start STORED DATA
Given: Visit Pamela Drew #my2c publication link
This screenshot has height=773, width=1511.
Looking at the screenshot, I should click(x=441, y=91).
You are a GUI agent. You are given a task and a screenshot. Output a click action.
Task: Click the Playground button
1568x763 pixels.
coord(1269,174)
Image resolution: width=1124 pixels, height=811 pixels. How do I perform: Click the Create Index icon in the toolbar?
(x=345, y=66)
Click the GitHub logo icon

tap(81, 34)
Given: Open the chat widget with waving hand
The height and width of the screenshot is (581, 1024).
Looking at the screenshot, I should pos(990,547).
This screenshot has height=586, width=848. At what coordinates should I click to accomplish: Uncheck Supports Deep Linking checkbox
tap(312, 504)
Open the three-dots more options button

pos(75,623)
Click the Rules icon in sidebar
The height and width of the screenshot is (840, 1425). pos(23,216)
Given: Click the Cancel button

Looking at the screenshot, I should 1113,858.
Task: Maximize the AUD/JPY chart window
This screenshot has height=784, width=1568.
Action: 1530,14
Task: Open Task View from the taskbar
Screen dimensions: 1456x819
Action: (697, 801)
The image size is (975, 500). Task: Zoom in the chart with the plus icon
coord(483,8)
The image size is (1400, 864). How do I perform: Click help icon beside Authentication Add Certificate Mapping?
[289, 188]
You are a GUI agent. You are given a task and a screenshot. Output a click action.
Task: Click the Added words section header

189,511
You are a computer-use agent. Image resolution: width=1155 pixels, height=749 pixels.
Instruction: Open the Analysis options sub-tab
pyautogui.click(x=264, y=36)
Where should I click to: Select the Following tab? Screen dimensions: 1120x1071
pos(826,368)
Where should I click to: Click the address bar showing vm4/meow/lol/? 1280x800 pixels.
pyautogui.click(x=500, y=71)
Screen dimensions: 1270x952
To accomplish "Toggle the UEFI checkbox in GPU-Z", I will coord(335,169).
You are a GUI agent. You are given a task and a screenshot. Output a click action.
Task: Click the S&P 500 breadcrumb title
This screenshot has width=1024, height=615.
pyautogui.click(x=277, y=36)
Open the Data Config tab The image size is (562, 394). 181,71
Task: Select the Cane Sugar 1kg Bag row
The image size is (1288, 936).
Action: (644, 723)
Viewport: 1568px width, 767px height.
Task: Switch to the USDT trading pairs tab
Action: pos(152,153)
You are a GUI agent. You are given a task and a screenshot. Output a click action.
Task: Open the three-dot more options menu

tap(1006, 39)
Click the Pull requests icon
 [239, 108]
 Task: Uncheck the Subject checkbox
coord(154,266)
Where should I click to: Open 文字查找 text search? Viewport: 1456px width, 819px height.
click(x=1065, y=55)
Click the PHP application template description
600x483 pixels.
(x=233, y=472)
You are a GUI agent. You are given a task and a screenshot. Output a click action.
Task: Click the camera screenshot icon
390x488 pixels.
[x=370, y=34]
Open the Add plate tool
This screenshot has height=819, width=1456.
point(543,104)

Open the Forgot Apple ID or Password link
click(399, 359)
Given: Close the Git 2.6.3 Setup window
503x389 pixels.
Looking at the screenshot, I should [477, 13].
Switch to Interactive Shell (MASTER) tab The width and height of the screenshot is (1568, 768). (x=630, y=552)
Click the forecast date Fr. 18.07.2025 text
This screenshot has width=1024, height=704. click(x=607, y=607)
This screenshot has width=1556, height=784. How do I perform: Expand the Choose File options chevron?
end STORED DATA
DIRECTIVE :: Give the entries from the line with "Where should I click to: Click" to the line with "Open the Data", both included, as a JSON list of strings with one string per line and blank lines left out.

SOLUTION FOR THIS TASK ::
[
  "Where should I click to: Click the address bar showing vm4/meow/lol/? 1280x800 pixels.",
  "pyautogui.click(x=500, y=71)",
  "Screen dimensions: 1270x952",
  "To accomplish \"Toggle the UEFI checkbox in GPU-Z\", I will coord(335,169).",
  "You are a GUI agent. You are given a task and a screenshot. Output a click action.",
  "Task: Click the S&P 500 breadcrumb title",
  "This screenshot has width=1024, height=615.",
  "pyautogui.click(x=277, y=36)",
  "Open the Data Config tab The image size is (562, 394). 181,71"
]